● **RECORDED DATA**:
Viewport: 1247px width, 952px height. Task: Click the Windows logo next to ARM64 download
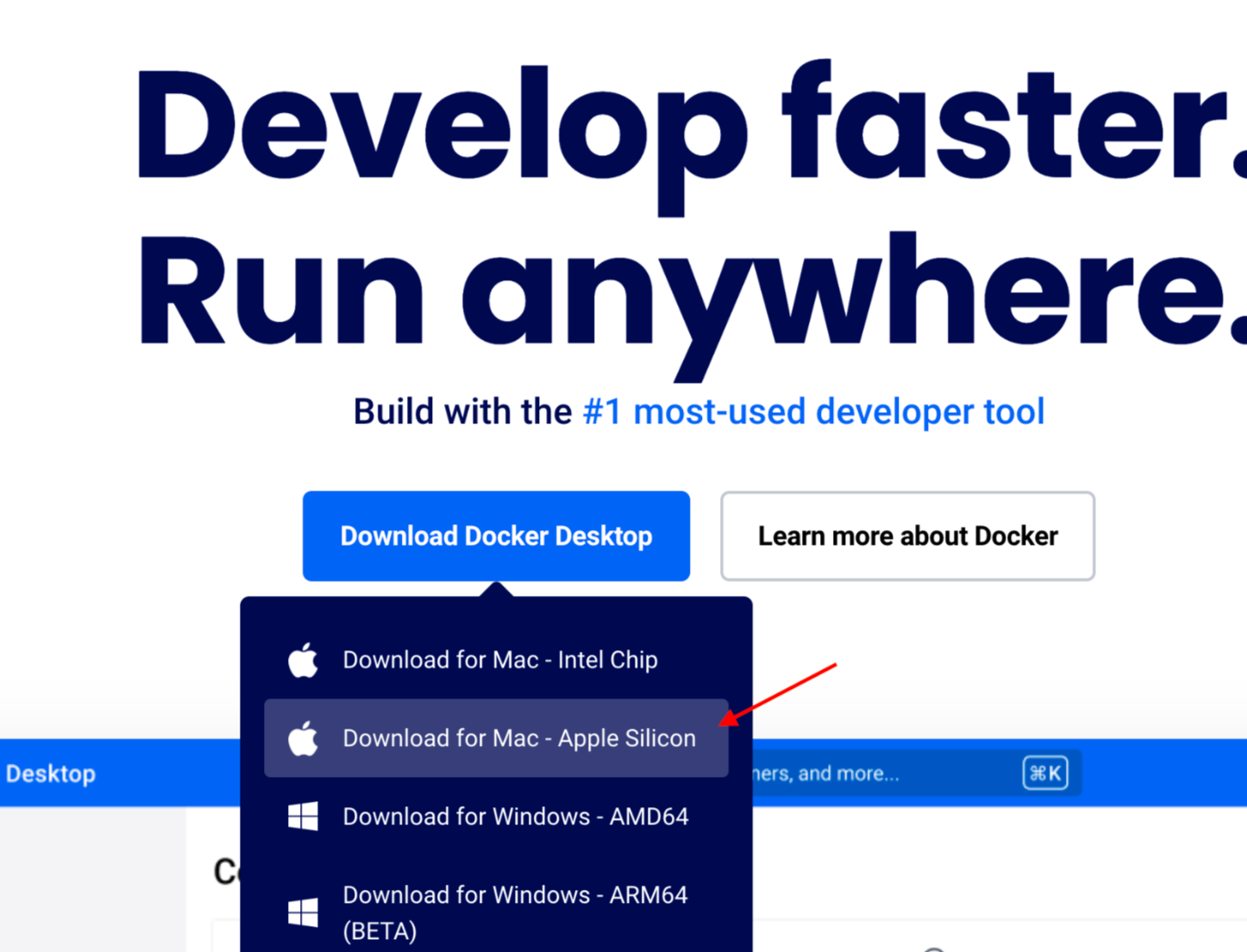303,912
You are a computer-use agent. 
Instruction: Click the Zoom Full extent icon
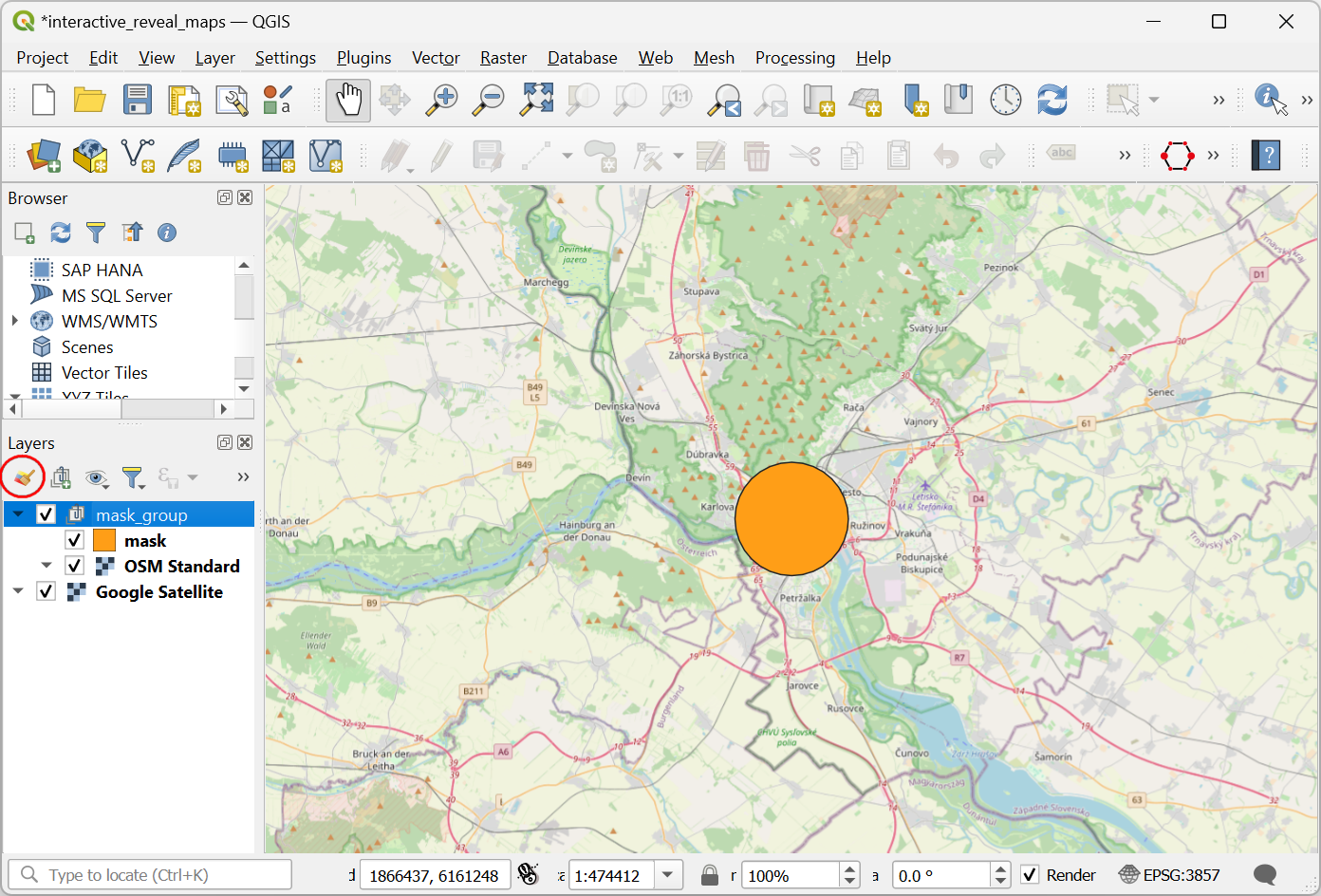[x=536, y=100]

● **TASK GOAL**:
Please set down, word for word, the lines starting at the line that holds "You are a computer-use agent." and running to the end of the listing, with no pictures.

● **SOLUTION TO THIS PROBLEM**:
You are a computer-use agent. 
Instruction: Click the Zoom Full extent icon
[x=536, y=100]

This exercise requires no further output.